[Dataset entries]
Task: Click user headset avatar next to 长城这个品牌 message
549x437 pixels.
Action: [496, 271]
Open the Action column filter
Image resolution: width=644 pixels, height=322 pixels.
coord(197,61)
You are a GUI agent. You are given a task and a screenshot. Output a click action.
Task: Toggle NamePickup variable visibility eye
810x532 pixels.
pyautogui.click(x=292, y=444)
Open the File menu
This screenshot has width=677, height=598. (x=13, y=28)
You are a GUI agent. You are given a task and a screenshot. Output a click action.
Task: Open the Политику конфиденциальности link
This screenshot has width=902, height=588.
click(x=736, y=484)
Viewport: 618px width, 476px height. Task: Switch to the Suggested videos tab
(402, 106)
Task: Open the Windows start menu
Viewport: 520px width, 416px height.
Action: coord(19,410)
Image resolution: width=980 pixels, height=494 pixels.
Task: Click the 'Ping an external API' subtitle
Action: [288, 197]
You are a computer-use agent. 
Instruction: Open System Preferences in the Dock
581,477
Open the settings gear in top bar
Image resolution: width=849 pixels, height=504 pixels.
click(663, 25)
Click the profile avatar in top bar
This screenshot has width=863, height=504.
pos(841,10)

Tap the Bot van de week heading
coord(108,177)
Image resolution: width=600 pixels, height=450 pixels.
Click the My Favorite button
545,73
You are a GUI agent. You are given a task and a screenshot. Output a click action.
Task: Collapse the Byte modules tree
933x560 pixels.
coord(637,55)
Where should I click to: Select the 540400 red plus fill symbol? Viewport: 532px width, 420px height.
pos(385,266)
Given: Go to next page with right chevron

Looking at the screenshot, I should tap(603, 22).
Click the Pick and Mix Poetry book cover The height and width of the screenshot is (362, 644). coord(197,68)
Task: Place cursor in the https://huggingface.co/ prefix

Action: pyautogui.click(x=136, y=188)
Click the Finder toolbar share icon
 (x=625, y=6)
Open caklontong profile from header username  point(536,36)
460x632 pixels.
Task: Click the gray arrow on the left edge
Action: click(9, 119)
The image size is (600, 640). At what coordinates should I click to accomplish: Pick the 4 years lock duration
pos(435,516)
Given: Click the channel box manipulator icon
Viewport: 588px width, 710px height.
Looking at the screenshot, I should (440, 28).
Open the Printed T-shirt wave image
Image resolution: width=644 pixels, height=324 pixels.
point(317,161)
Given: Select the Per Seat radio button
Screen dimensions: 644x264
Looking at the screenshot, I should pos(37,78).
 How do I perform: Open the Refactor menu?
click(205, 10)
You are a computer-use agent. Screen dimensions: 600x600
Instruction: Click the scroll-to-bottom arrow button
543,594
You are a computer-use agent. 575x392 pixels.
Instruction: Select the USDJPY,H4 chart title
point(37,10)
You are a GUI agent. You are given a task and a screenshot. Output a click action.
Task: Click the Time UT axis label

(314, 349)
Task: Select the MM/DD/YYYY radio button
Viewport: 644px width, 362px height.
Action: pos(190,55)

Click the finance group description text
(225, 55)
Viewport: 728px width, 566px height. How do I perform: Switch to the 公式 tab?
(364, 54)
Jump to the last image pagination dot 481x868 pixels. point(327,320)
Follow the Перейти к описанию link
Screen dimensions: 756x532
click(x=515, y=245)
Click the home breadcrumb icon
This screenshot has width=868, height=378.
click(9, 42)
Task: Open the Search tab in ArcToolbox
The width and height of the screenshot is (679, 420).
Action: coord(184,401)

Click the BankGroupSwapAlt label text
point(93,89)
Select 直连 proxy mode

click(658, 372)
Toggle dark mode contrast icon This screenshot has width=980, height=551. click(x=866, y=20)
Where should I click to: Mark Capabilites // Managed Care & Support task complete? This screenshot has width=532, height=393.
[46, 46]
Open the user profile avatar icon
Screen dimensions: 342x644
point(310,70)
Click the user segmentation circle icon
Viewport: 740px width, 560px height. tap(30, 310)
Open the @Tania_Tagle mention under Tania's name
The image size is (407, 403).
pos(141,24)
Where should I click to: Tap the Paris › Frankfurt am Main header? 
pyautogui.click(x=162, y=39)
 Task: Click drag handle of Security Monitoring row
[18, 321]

§ Task
Reproduce the entries above in full and exactly.

§ Answer area
Task: Click user headset avatar next to 长城这个品牌 message
549x437 pixels.
Action: [496, 271]
Open the Action column filter
Image resolution: width=644 pixels, height=322 pixels.
coord(197,61)
You are a GUI agent. You are given a task and a screenshot. Output a click action.
Task: Toggle NamePickup variable visibility eye
810x532 pixels.
pyautogui.click(x=292, y=444)
Open the File menu
This screenshot has width=677, height=598. (x=13, y=28)
You are a GUI agent. You are given a task and a screenshot. Output a click action.
Task: Open the Политику конфиденциальности link
This screenshot has width=902, height=588.
click(x=736, y=484)
Viewport: 618px width, 476px height. Task: Switch to the Suggested videos tab
(402, 106)
Task: Open the Windows start menu
Viewport: 520px width, 416px height.
Action: coord(19,410)
Image resolution: width=980 pixels, height=494 pixels.
Task: Click the 'Ping an external API' subtitle
Action: [288, 197]
You are a computer-use agent. 
Instruction: Open System Preferences in the Dock
581,477
Open the settings gear in top bar
Image resolution: width=849 pixels, height=504 pixels.
click(663, 25)
Click the profile avatar in top bar
This screenshot has width=863, height=504.
pos(841,10)

Tap the Bot van de week heading
coord(108,177)
Image resolution: width=600 pixels, height=450 pixels.
Click the My Favorite button
545,73
You are a GUI agent. You are given a task and a screenshot. Output a click action.
Task: Collapse the Byte modules tree
933x560 pixels.
coord(637,55)
Where should I click to: Select the 540400 red plus fill symbol? Viewport: 532px width, 420px height.
pos(385,266)
Given: Go to next page with right chevron

Looking at the screenshot, I should tap(603, 22).
Click the Pick and Mix Poetry book cover The height and width of the screenshot is (362, 644). coord(197,68)
Task: Place cursor in the https://huggingface.co/ prefix

Action: pyautogui.click(x=136, y=188)
Click the Finder toolbar share icon
 (x=625, y=6)
Open caklontong profile from header username  point(536,36)
460x632 pixels.
Task: Click the gray arrow on the left edge
Action: click(9, 119)
The image size is (600, 640). At what coordinates should I click to accomplish: Pick the 4 years lock duration
pos(435,516)
Given: Click the channel box manipulator icon
Viewport: 588px width, 710px height.
Looking at the screenshot, I should (440, 28).
Open the Printed T-shirt wave image
Image resolution: width=644 pixels, height=324 pixels.
point(317,161)
Given: Select the Per Seat radio button
Screen dimensions: 644x264
Looking at the screenshot, I should pos(37,78).
 How do I perform: Open the Refactor menu?
click(205, 10)
You are a computer-use agent. Screen dimensions: 600x600
Instruction: Click the scroll-to-bottom arrow button
543,594
You are a computer-use agent. 575x392 pixels.
Instruction: Select the USDJPY,H4 chart title
point(37,10)
You are a GUI agent. You are given a task and a screenshot. Output a click action.
Task: Click the Time UT axis label

(314, 349)
Task: Select the MM/DD/YYYY radio button
Viewport: 644px width, 362px height.
Action: pos(190,55)

Click the finance group description text
(225, 55)
Viewport: 728px width, 566px height. How do I perform: Switch to the 公式 tab?
(364, 54)
Jump to the last image pagination dot 481x868 pixels. point(327,320)
Follow the Перейти к описанию link
Screen dimensions: 756x532
click(x=515, y=245)
Click the home breadcrumb icon
This screenshot has width=868, height=378.
click(9, 42)
Task: Open the Search tab in ArcToolbox
The width and height of the screenshot is (679, 420).
Action: coord(184,401)

Click the BankGroupSwapAlt label text
point(93,89)
Select 直连 proxy mode

click(658, 372)
Toggle dark mode contrast icon This screenshot has width=980, height=551. click(x=866, y=20)
Where should I click to: Mark Capabilites // Managed Care & Support task complete? This screenshot has width=532, height=393.
[46, 46]
Open the user profile avatar icon
Screen dimensions: 342x644
point(310,70)
Click the user segmentation circle icon
Viewport: 740px width, 560px height. tap(30, 310)
Open the @Tania_Tagle mention under Tania's name
The image size is (407, 403).
pos(141,24)
Where should I click to: Tap the Paris › Frankfurt am Main header? 
pyautogui.click(x=162, y=39)
 Task: Click drag handle of Security Monitoring row
[18, 321]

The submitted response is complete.